More lenient jockey rules set in place for Kentucky Derby

More lenient jockey rules set in place for Kentucky Derby
Photo: Eclipse Sportswire

Jockeys have been given more leeway than first announced by Churchill Downs with a new Aug. 31 deadline to be in Kentucky for the Derby week meet, according to revised pandemic guidelines that were sent to horsemen Thursday night.

Adjustments to the original rules have given jockeys an extra week before they must be in Kentucky in exchange for submitting themselves to three coronavirus tests instead of two.

The revisions came 10 days after a teleconference at which Churchill Downs Racetrack president Kevin Flanery told horsemen there could be some changes based on “last bits of information so we can cross the T’s and dot the I’s and come to some final conclusions.”

The new rules issued by track management say that jockeys who plan to take part in the Sept. 5 Kentucky Derby (G1), the Sept. 4 Kentucky Oaks (G1) or any other race during the Sept. 1-5 meet will be subjected to three coronavirus tests beforehand. They also must email the Churchill Downs racing office “before Tuesday, Aug. 18, to declare their intention to ride.”

The original arrival deadline of Aug. 24 is still important. That is when out-of-state jockeys must be tested a first time for the coronavirus wherever they are. Their results must then be emailed to Churchill Downs.

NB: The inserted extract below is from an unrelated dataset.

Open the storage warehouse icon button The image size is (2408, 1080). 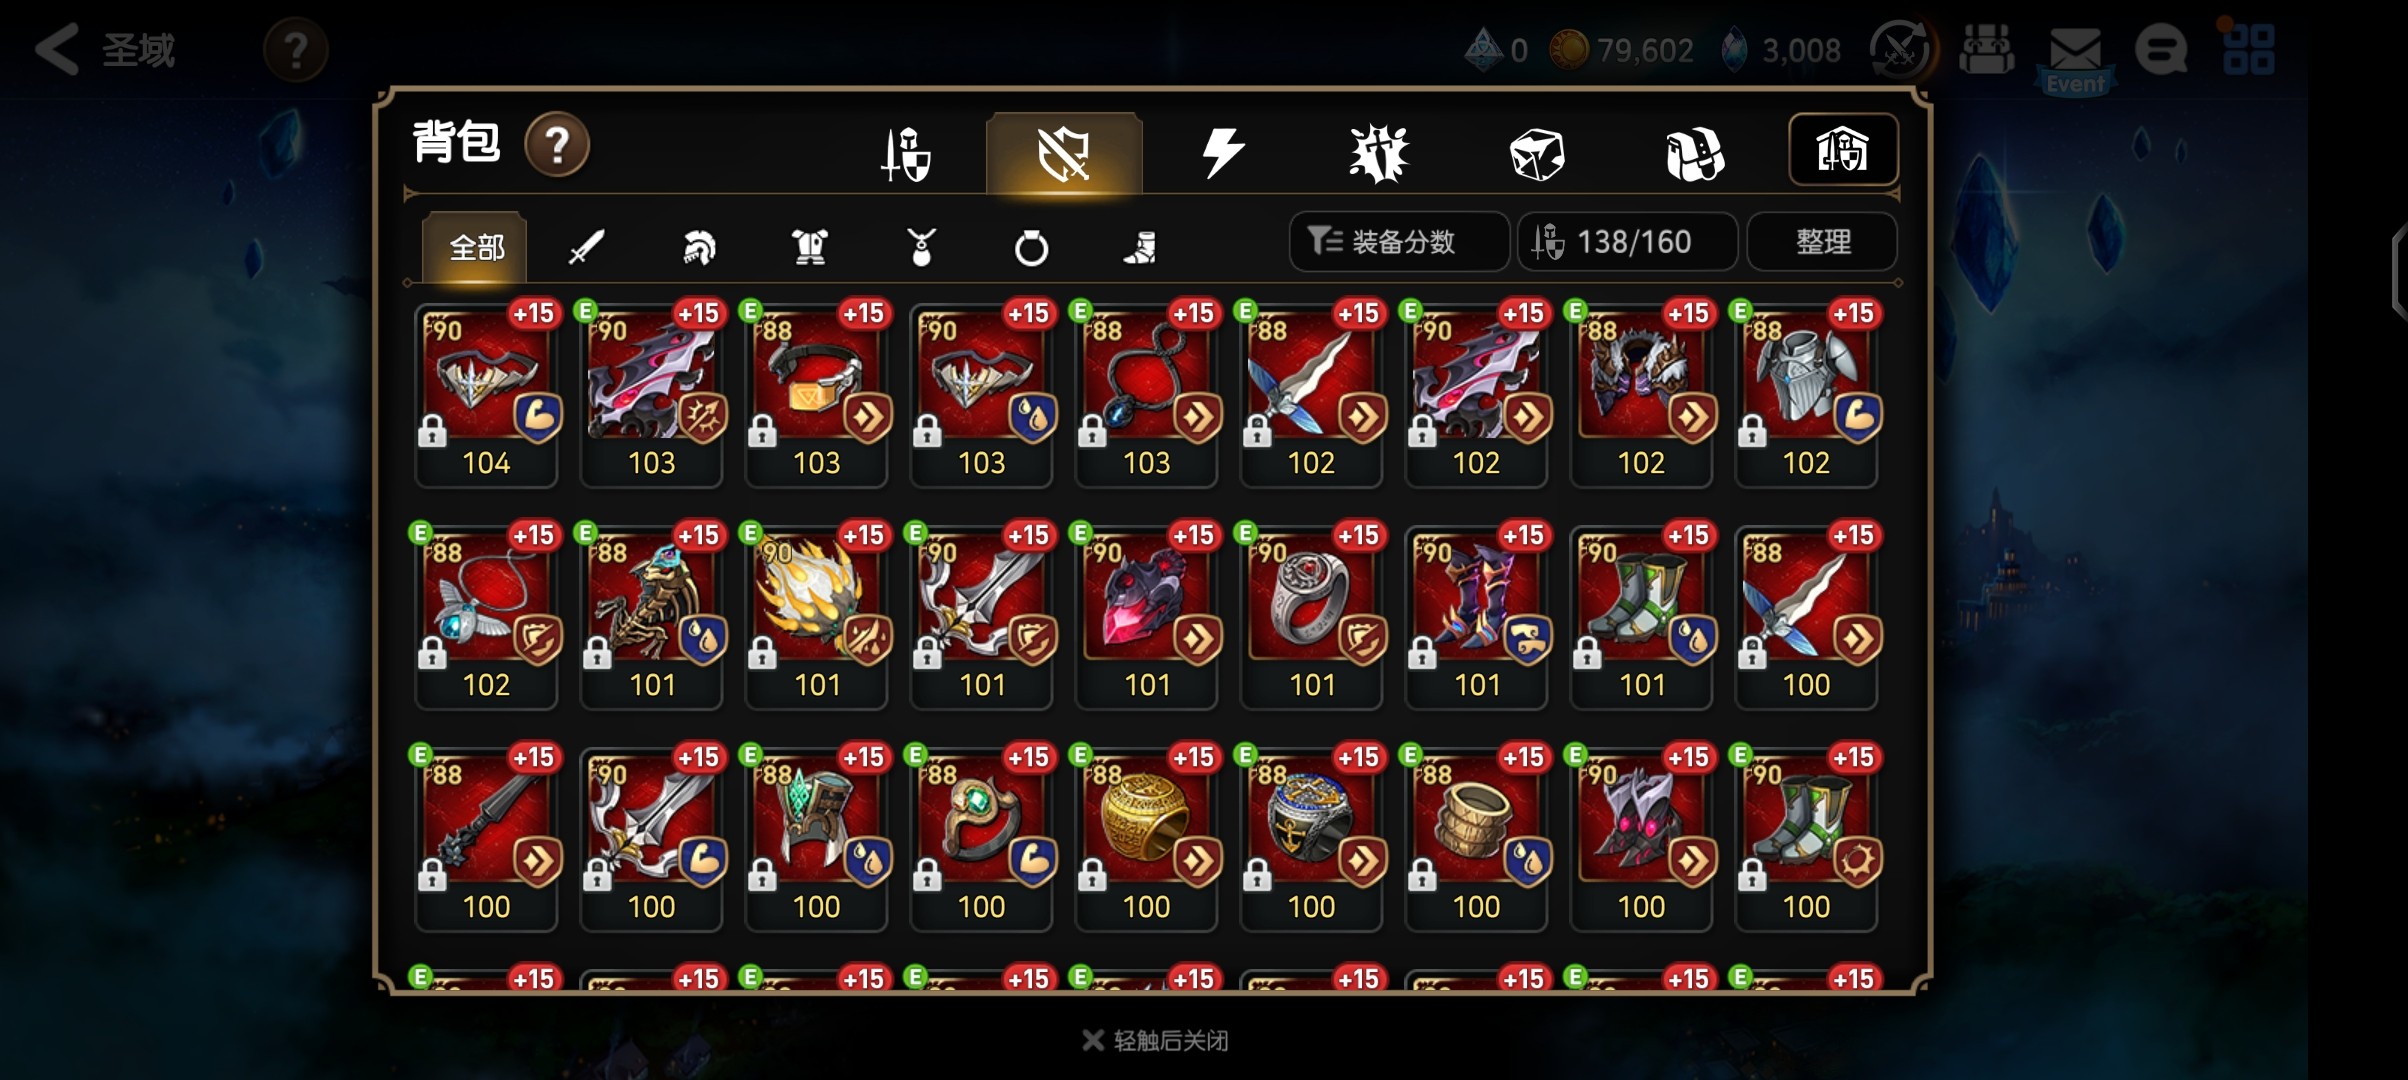click(1843, 150)
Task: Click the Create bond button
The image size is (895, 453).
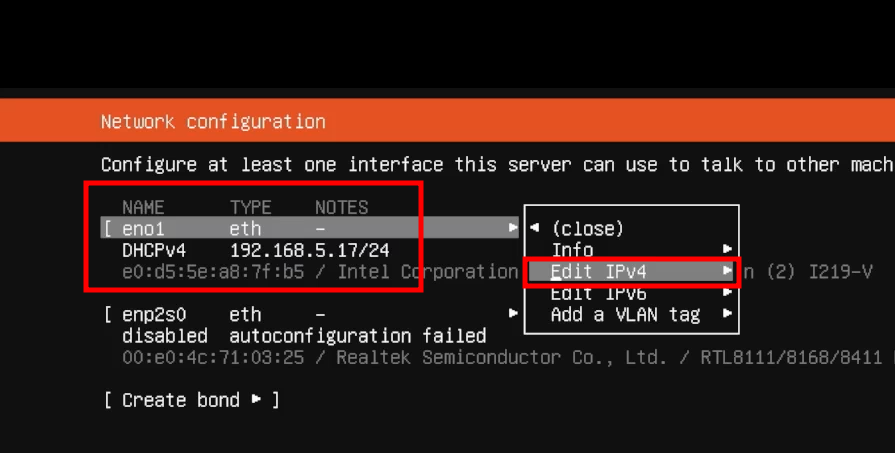Action: coord(192,400)
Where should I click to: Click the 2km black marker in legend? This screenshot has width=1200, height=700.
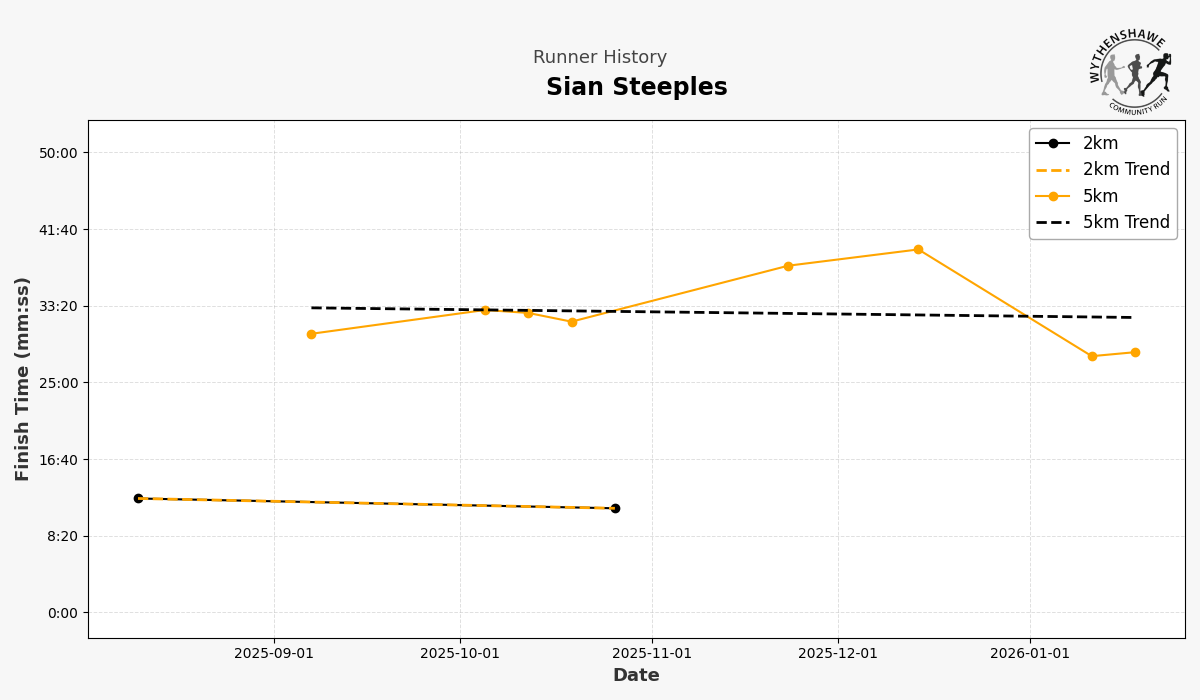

Riders who are already in Kentucky will be subjected to their first test at the track anytime between Aug. 18 and 24.

Jockeys are also required to report to the track for second and third tests the mornings of Monday, Aug. 31, and Thursday, Sept. 3. They have also been told they may not leave the state between Aug. 31 and their last race during Derby week.

The new guidelines also limit the existing jockeys room to riders who have been competing during the current meet at Ellis Park, a 127-mile drive west of Louisville. Out-of-state jockeys will be assigned space in other rooms that will be designated for their exclusive use.

It is absolutely imperative that we keep these folks safe,” Flanery said Aug. 3. “It’s just a different environment.”